TEXT PROVIDED:
The Shepherd Express is an alternative monthly magazine published in Milwaukee, Wisconsin.

==History==
The paper originated in May 1982 as the Crazy Shepherd, its name derived from a line in Allen Ginsberg's poem "Footnotes to Howl" ("Holy the crazy shepherds of rebellion"). Its founders were a group of University of Wisconsin–Milwaukee students, among them Jeff Hansen, Doug Hissom and Joe Porubcan, who operated it from a series of rented flats near the campus. After appearing sporadically, the Crazy Shepherd eventually settled into a monthly schedule. Several of its founders went on to careers in the news media, including Jim McCarter, publisher of the Metro Times in Detroit; Bill Conroy, editor of the San Antonio Business Journal; and Bill Lueders, news editor at Isthmus in Madison.

Other key co-founders include Jack Gladden, who helped find the money to publish the first edition of the paper; Karen Gerrity and Kurt Buss, who helped to write and edited the early editions; and Jeff Worman, the paper's art director, who penned the science-fictionHourly Why column as well produced the Zeal at Zero cartoons along with illustrations and spoofs.

TO DO:
[1] Answer these questions using the text on the Shepherd Express:
(a) In what month and year did the paper originate?
(b) Which poem supplied the line behind its original name?
(c) What did Jack Gladden do for the paper?
[2] Please retype the part of the text on the Shepherd Express that opens with the words containing "Other key co-founders" and closes with "illustrations and spoofs.".
[3] Extend the text on the Shepherd Express, picking up after its final sentence.

Saved data entries:
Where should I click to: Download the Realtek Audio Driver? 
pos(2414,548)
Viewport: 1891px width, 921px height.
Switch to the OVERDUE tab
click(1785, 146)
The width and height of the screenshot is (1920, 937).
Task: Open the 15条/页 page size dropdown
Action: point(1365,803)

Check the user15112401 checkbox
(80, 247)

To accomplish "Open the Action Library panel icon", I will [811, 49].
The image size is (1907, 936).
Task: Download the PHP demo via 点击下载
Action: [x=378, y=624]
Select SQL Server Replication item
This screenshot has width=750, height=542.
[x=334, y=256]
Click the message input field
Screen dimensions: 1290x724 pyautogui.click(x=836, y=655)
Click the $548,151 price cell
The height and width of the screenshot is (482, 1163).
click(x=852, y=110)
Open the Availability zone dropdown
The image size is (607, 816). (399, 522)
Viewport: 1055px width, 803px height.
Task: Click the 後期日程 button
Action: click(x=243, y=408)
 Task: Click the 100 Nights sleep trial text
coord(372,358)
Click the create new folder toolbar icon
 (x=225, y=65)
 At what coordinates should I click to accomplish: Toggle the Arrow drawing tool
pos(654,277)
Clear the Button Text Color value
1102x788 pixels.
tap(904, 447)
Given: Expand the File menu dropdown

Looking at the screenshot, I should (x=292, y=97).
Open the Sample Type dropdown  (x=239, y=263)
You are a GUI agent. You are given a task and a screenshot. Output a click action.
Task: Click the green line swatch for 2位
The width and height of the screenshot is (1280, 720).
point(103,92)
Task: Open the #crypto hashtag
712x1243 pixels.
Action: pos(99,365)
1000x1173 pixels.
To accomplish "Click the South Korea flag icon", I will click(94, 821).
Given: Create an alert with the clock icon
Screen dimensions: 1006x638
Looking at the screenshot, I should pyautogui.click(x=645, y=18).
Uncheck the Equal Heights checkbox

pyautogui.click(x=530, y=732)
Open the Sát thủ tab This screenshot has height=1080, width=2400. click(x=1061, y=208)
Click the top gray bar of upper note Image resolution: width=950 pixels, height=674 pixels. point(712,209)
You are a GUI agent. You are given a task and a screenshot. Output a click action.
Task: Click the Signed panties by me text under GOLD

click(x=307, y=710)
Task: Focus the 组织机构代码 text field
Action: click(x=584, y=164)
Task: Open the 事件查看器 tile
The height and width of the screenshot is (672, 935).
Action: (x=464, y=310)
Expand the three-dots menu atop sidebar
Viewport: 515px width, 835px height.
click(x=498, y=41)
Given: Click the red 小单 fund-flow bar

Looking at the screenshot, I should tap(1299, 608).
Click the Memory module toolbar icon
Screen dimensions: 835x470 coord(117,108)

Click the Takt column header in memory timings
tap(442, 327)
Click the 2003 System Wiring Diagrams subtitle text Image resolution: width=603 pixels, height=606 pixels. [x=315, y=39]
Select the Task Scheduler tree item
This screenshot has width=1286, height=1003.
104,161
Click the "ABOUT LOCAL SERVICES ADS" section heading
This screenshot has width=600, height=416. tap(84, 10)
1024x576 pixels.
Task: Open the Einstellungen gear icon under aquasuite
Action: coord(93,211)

YOUR RESPONSES:
[1]
(a) May 1982
(b) Allen Ginsberg's "Footnotes to Howl"
(c) He helped find the money to publish the first edition.

[2]
Other key co-founders include Jack Gladden, who helped find the money to publish the first edition of the paper; Karen Gerrity and Kurt Buss, who helped to write and edited the early editions; and Jeff Worman, the paper's art director, who penned the science-fictionHourly Why column as well produced the Zeal at Zero cartoons along with illustrations and spoofs.

[3]
In 1987 the Shepherd Express was formed in a merger with the Express, a monthly music paper founded in 1979 by Kevn Kinney and David Luhrssen. Kinney went on to form the rock band Drivin’ N’ Cryin’ in Atlanta. Luhrssen returned to the Shepherd Express in late 1994 as arts and entertainment editor, a position he still holds. The Shepherd Express also received national media attention after Timothy W. Maier wrote a series of articles about former Milwaukee Police Officer Lawrencia (Bambi) Bembenek. The series of articles produced new evidence questioning the conviction of one of Wisconsin's most famous inmates.

During the late 1980s to mid-1990s, its publisher was Martin "Marty" Genz and the Genz family were the newspaper's majority stockholders. In 1994, employees arranged for an employee stock ownership plan (ESOP), which resulted in Genz and associate publisher and advertising director Dane Claussen leaving the newspaper and the Genz family selling its ownership stake. The paper was known from 1999 to 2000 as Shepherd Express Metro, after absorbing a short-lived weekly called the Metro. The Shepherd Express has been published since 1997 by Louis Fortis, an economist and former member of the Wisconsin State Assembly. Fortis assumed the role of editor in 2000.